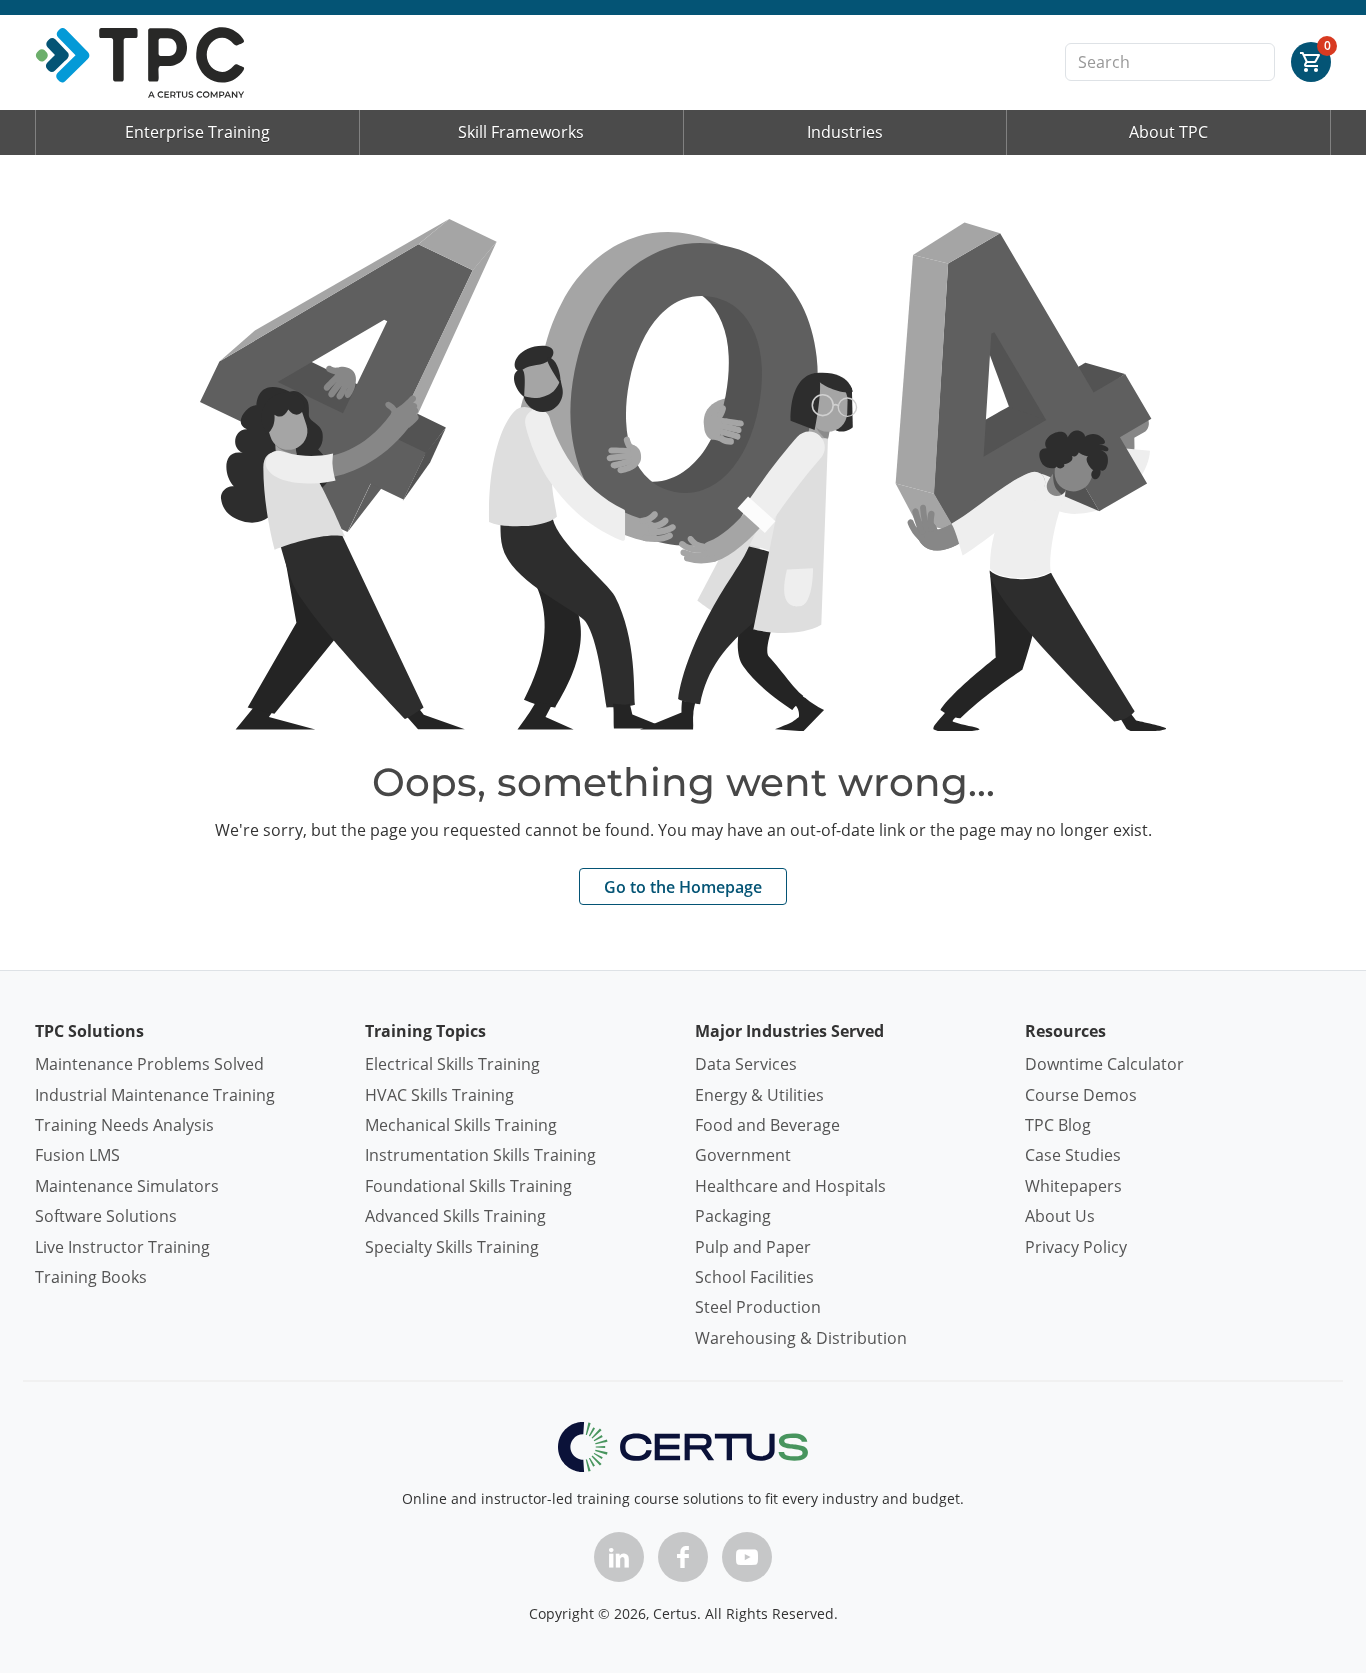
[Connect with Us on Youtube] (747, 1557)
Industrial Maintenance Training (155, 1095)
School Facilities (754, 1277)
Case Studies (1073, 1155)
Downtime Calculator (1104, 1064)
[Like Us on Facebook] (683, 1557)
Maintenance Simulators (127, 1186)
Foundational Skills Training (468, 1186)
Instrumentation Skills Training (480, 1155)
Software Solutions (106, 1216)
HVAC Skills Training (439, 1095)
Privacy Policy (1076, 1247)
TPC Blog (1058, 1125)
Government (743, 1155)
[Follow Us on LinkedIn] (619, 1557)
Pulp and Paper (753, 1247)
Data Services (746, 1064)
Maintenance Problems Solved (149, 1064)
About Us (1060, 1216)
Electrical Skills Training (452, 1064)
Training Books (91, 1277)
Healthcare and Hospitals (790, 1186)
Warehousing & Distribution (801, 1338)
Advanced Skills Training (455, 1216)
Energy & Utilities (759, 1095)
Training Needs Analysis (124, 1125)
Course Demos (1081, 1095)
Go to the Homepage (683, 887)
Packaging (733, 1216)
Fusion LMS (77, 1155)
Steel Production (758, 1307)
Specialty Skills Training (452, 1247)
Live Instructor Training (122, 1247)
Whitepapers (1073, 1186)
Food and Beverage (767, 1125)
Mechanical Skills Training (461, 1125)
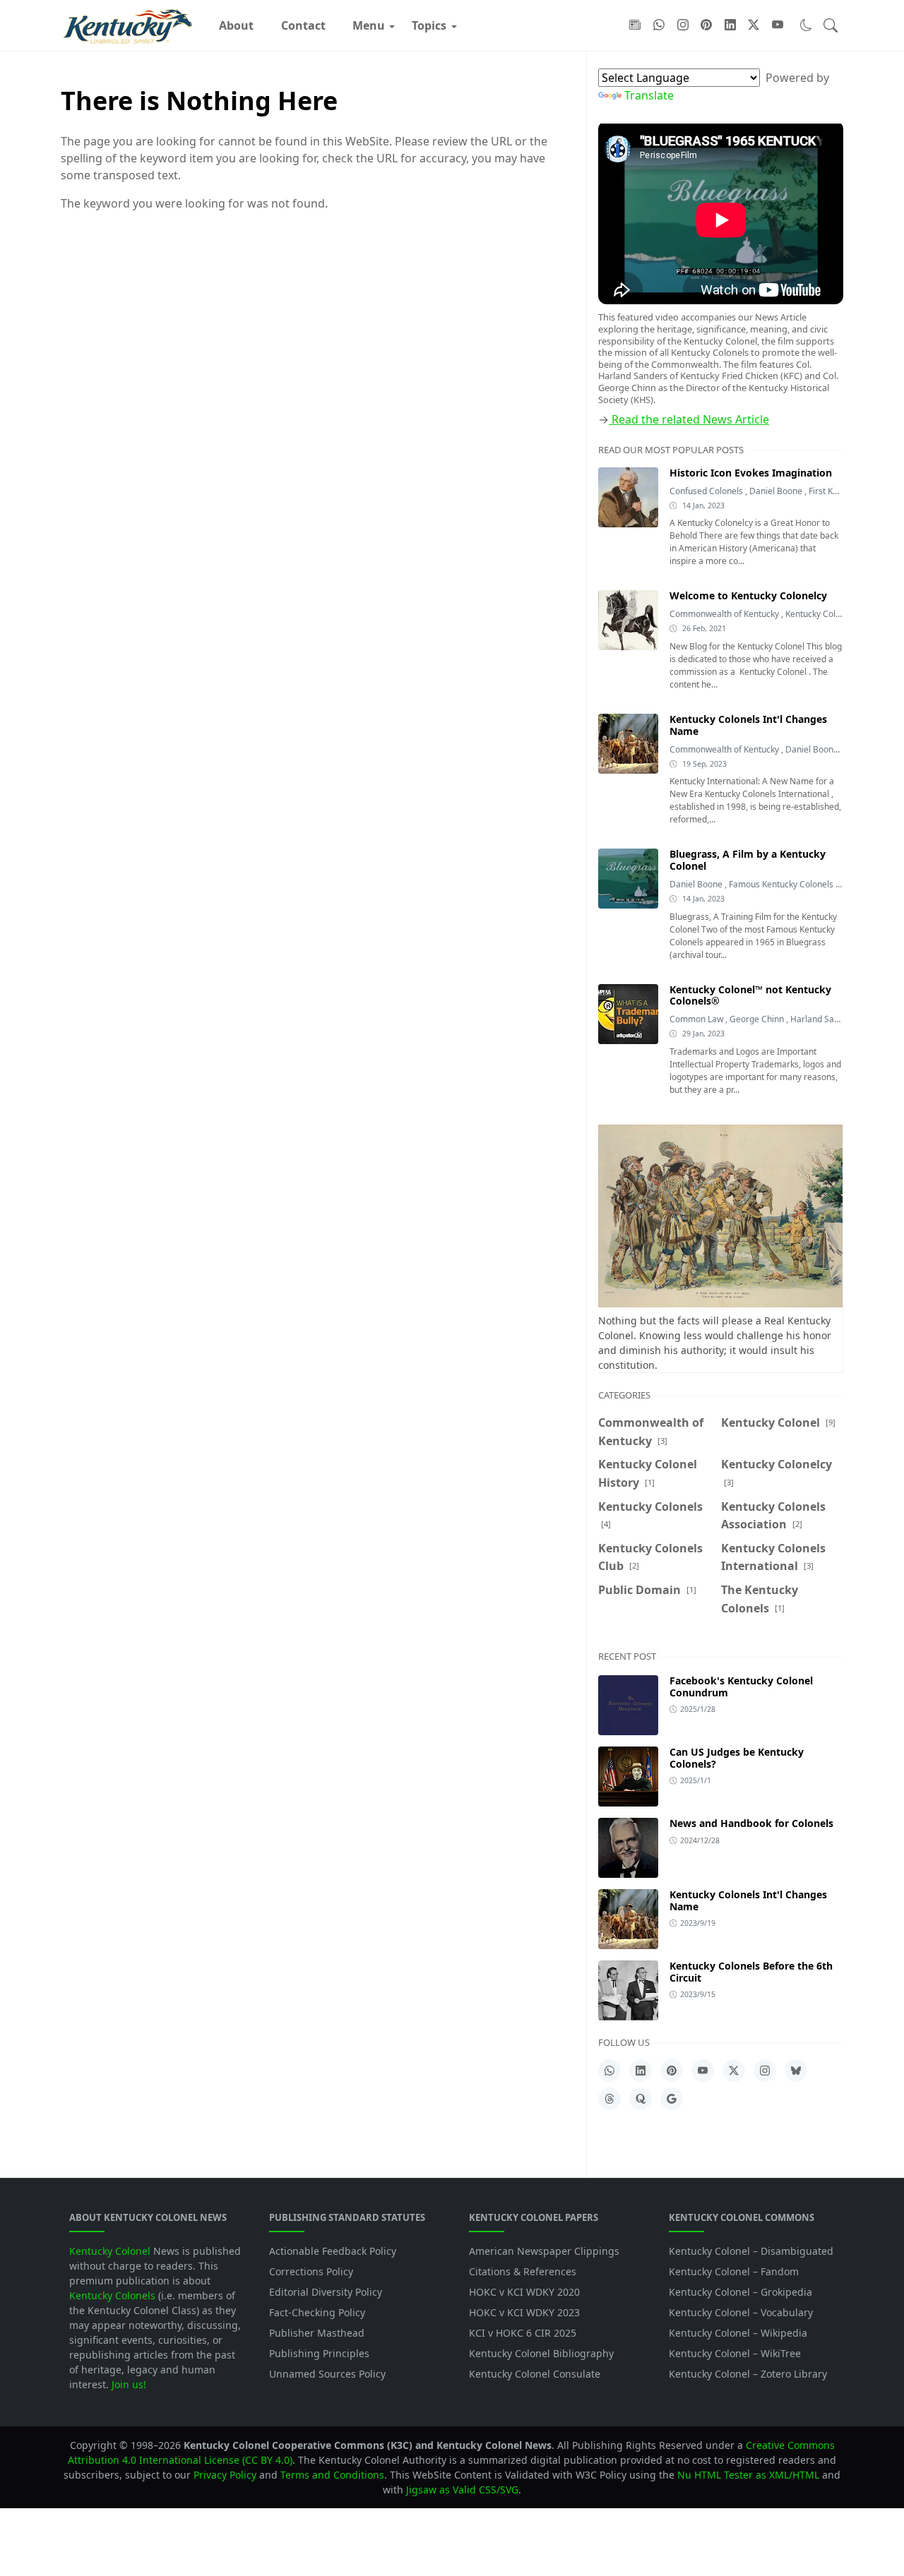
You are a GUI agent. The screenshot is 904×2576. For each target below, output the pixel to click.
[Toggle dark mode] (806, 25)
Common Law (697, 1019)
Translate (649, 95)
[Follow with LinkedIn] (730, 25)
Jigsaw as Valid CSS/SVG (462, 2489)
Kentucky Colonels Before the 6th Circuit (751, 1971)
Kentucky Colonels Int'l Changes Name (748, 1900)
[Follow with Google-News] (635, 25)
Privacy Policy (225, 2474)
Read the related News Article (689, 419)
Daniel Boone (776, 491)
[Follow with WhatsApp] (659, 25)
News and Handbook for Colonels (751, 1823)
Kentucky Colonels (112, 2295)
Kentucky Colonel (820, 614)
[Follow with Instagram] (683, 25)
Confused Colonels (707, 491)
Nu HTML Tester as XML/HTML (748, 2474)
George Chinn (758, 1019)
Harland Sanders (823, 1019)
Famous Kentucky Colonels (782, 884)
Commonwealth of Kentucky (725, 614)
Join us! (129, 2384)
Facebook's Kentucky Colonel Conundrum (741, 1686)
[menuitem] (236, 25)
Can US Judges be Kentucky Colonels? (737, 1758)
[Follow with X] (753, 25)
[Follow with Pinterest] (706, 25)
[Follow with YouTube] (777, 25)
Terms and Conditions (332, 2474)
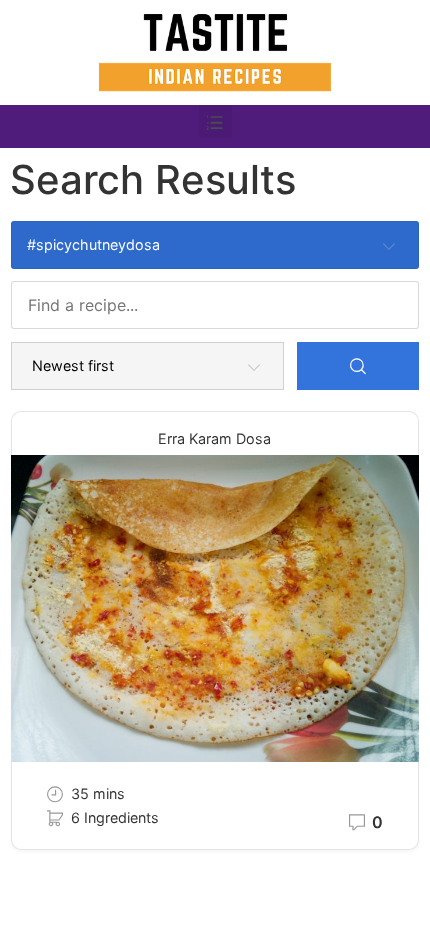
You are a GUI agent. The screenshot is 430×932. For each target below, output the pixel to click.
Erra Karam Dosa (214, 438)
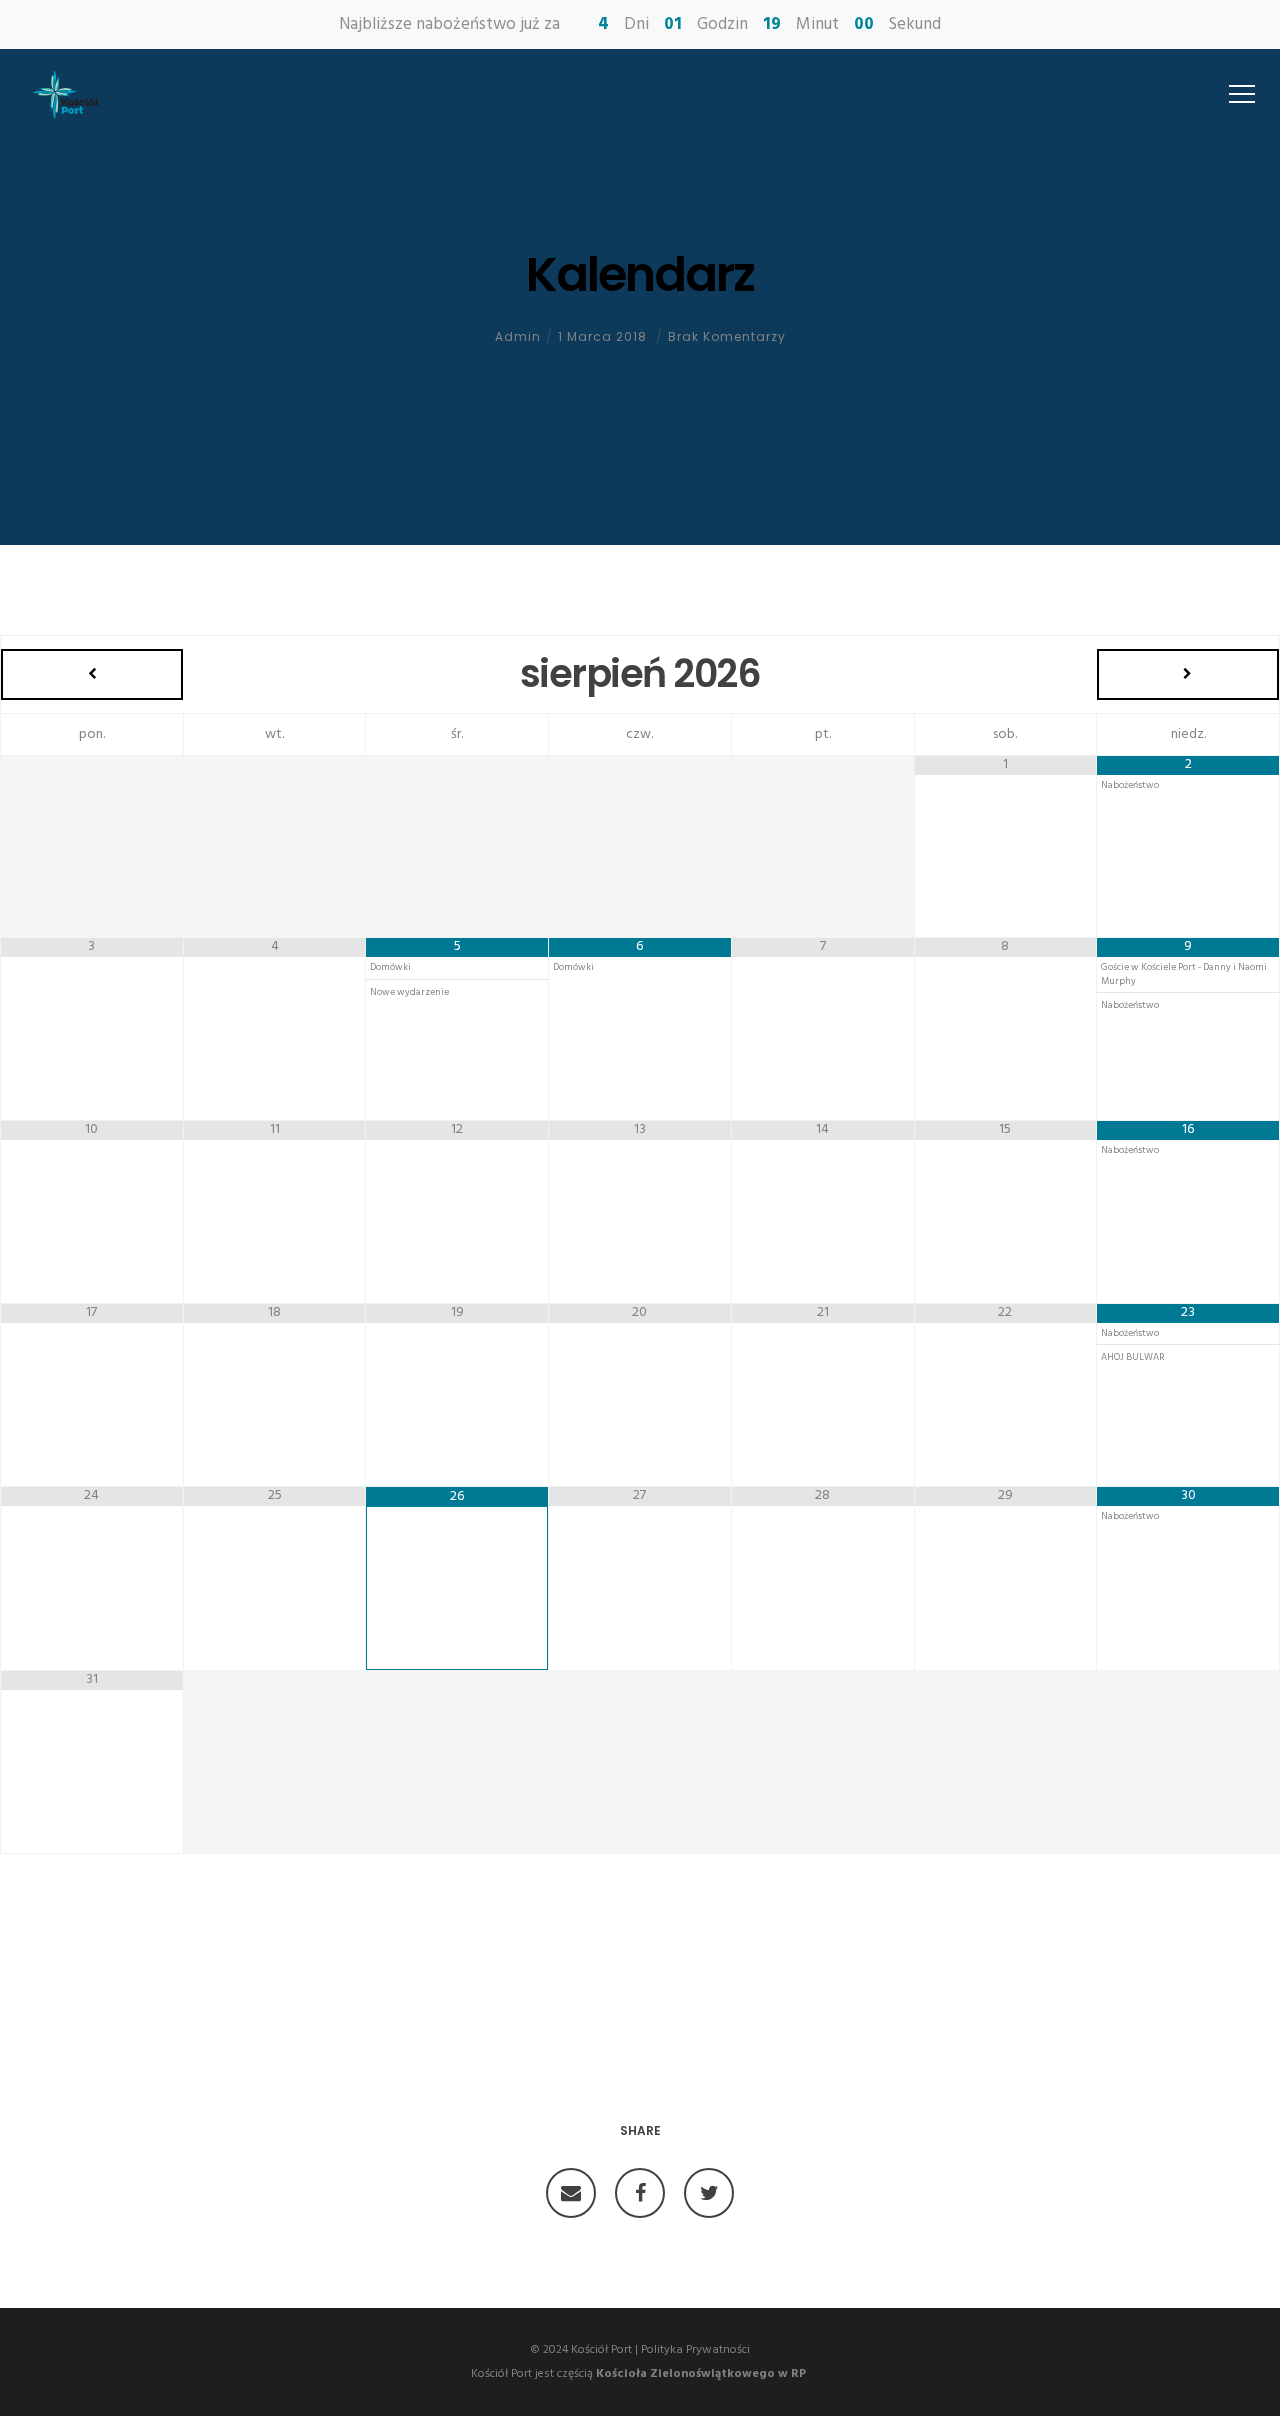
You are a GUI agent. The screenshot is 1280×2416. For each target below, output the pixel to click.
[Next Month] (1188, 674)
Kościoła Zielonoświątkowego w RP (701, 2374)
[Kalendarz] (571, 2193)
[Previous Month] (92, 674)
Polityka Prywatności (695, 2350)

____________

* _Exercise directions_:
All records must be output exactly as they are, except for the pictures, which are left out.

* _Answer_:
[Connect with Us on Youtube] (747, 1557)
Industrial Maintenance Training (155, 1095)
School Facilities (754, 1277)
Case Studies (1073, 1155)
Downtime Calculator (1104, 1064)
[Like Us on Facebook] (683, 1557)
Maintenance Simulators (127, 1186)
Foundational Skills Training (468, 1186)
Instrumentation Skills Training (480, 1155)
Software Solutions (106, 1216)
HVAC Skills Training (439, 1095)
Privacy Policy (1076, 1247)
TPC Blog (1058, 1125)
Government (743, 1155)
[Follow Us on LinkedIn] (619, 1557)
Pulp and Paper (753, 1247)
Data Services (746, 1064)
Maintenance Problems Solved (149, 1064)
About Us (1060, 1216)
Electrical Skills Training (452, 1064)
Training Books (91, 1277)
Healthcare and Hospitals (790, 1186)
Warehousing & Distribution (801, 1338)
Advanced Skills Training (455, 1216)
Energy & Utilities (759, 1095)
Training Needs Analysis (124, 1125)
Course Demos (1081, 1095)
Go to the Homepage (683, 887)
Packaging (733, 1216)
Fusion LMS (77, 1155)
Steel Production (758, 1307)
Specialty Skills Training (452, 1247)
Live Instructor Training (122, 1247)
Whitepapers (1073, 1186)
Food and Beverage (767, 1125)
Mechanical Skills Training (461, 1125)
You are a GUI agent. The screenshot is 904×2576. For each target below, output the pixel to click.
[Toggle dark mode] (806, 25)
Common Law (697, 1019)
Translate (649, 95)
[Follow with LinkedIn] (730, 25)
Jigsaw as Valid CSS/SVG (462, 2489)
Kentucky Colonels Before the 6th Circuit (751, 1971)
Kentucky Colonels Int'l Changes Name (748, 1900)
[Follow with Google-News] (635, 25)
Privacy Policy (225, 2474)
Read the related News Article (689, 419)
Daniel Boone (776, 491)
[Follow with WhatsApp] (659, 25)
News and Handbook for Colonels (751, 1823)
Kentucky Colonels (112, 2295)
Kentucky Colonel (820, 614)
[Follow with Instagram] (683, 25)
Confused Colonels (707, 491)
Nu HTML Tester as XML/HTML (748, 2474)
George Chinn (758, 1019)
Harland Sanders (823, 1019)
Famous Kentucky Colonels (782, 884)
Commonwealth of Kentucky (725, 614)
Join us! (129, 2384)
Facebook's Kentucky Colonel Conundrum (741, 1686)
[menuitem] (236, 25)
Can US Judges be Kentucky Colonels? (737, 1758)
[Follow with X] (753, 25)
[Follow with Pinterest] (706, 25)
[Follow with YouTube] (777, 25)
Terms and Conditions (332, 2474)
You are a GUI agent. The screenshot is 430×932. For each target below, output the pixel to click.
Erra Karam Dosa (214, 438)
You are a GUI agent. The screenshot is 1280×2416. For each target below, output the pixel to click.
[Next Month] (1188, 674)
Kościoła Zielonoświątkowego w RP (701, 2374)
[Kalendarz] (571, 2193)
[Previous Month] (92, 674)
Polityka Prywatności (695, 2350)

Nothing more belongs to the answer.